Merkez üssü Kahramanmaraş ili olan ve toplam 11 ili kapsayan ve bölgeyi yerle bir eden büyük depremin yaraları sarılmaya devam ediyor. Öte yandan bölgede enkaz kaldırma çalışmaları hızla sürüyor. Çadır kentler, konteyner kentler hızla depremzede vatandaşlarımıza teslim ediliyor. Yurt içinden ve yurt dışından maddi ve manevi destekler de hız kesmiyor, ülkemizin bu zor günlerinde yanımızda olan herkese sonsuz şükranlarımızı sunuyorum. Evet enkaz olan bu kentlerimizde acılar taze, aileleler yok oldu, çocuklar yetim ve öksüz kaldı maalesef. Temennimiz odur ki kalıcı konutlar biran evvel yapılır ve hak sahiplerine teslim edilir. Zira binlerce vatandaşımız ülkenin farklı kentlerinde misafir ediliyor ve yeniden memleketlerine dönecekleri günü bekliyor.
“ÇOCUKLARIMIZ BİZİM GELECEĞİMİZ”
Ülke tarihimizin en büyük felaketi olarak kayıtlara geçen depremlerin ardından sıra yaraları sarmaya geldi. Yetişkin bireyler evlerini, işyerlerini, sevdiklerini kaybetmenin verdiği acıyla baş etmeye çalışıyor. Bölgede yaşayan çocuklarımız da en az büyükleri kadar yaşanan her şeyin farkında ve sanki büyümüşler de küçülmüşler misali endişeli ve kaygılılar gelecek günlerden. Depremin yaşandığı 11 ilimizde sivil toplum kuruluşları ve devletin kuruluşları çocuklarımızın moralini bir nebze olsun düzeltmek üzere etkinlikler düzenliyor. Kurulan çadırlarda çocuklara el işi, resim, boyama, oyuncaklarla oynama imkanı sağlanıyor. Oyun bahçelerinde kaydıraklarda, tahterevanlarda eğleniyor çocuklarımız. Geçtiğimiz Antakya’dan yayın yapan bir televizyon kanalının sunucusu hepimizi derinden sarsan bir ropörtaja imza attı. Etkinlik alanında oyuncaklarla oynayan çocuklarla sohbet etmeye başladı. Çocuklarımız oyuncaklarla oynarken yüzlerinde gülücükler ve neşe saçılıyordu. Ancak küçük bir kız çocuğumuza uzatılan mikrofona öyle bir şeyler söyledi ki izleyenlerin yüreklerini dağladı.

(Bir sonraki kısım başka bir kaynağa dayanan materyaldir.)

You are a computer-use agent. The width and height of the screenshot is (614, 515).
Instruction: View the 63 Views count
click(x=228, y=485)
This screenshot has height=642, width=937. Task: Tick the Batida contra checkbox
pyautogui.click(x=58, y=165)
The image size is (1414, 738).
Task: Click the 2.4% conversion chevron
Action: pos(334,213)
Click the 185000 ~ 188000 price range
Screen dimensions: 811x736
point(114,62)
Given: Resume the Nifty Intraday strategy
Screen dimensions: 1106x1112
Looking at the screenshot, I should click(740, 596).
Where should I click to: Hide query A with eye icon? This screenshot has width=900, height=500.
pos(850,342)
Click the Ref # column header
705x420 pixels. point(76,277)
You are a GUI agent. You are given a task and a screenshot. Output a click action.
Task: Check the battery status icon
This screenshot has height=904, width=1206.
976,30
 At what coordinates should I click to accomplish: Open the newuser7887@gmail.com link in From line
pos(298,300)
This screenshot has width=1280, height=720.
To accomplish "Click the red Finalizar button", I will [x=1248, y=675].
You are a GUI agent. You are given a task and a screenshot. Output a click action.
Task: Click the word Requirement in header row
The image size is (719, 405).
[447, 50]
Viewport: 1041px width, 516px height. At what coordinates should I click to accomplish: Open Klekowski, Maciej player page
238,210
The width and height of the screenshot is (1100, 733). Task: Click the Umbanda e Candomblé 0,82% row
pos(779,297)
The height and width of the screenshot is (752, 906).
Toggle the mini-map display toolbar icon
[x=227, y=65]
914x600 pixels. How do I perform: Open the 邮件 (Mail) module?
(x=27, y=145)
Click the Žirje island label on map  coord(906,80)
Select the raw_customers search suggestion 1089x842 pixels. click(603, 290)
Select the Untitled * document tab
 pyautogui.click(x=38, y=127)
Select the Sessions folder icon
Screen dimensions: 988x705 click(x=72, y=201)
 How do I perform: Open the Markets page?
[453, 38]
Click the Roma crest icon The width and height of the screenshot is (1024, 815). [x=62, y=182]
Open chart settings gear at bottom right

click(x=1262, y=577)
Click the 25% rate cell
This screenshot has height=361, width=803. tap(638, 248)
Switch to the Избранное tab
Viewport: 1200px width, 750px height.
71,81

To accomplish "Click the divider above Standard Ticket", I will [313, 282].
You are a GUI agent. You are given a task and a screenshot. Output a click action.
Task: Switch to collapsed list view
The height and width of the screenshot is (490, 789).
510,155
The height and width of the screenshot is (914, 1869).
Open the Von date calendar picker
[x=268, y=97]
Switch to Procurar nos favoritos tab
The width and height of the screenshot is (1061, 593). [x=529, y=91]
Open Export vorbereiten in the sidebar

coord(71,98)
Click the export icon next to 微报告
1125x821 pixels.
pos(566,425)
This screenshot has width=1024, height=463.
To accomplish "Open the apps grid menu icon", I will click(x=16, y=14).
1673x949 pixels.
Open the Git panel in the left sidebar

“Burada oyuncaklarla oynuyoruz, kaydıraklardan kayıyoruz, resimler yapıyoruz, boyama kitaplarını boyuyoruz ve çok eğleniyoruz. Ama; benim ağabeyim, ablam, kardeşim, dayım, arkadaşlarım öldü depremde onları asla unutamıyoruz. Oyuncaklarla oynasak da aklımızda ve düşüncelerimizde kaybettiklerimiz var” dedi. Evet bu kelimeleri sarf eden henüz olsa olsa 7 ya da 9 yaşlarında bir kız çocuğuydu. Anlattıkları yüreklerimizi dağladı, boğazlarımız düğümlendi. O küçücük yaşında ne kadar çok fazla etrafıyla ilgili ve bilgi değil mi?
Allah depremzede vatandaşlarımızın yar ve yardımcısı olsun. Milletçe yaraları sarabiliriz, yeni evlere sahip olacaklar, yeni işyerlerinde yeniden üretecekler, tarlalarını yeniden ekecekler ama yaşadıklarını unutmaları asla mümkün olmayacak. Tüm depremzede kardeşlerimizin başı sağ olsun, Allah sabırlar ihsan eylesin.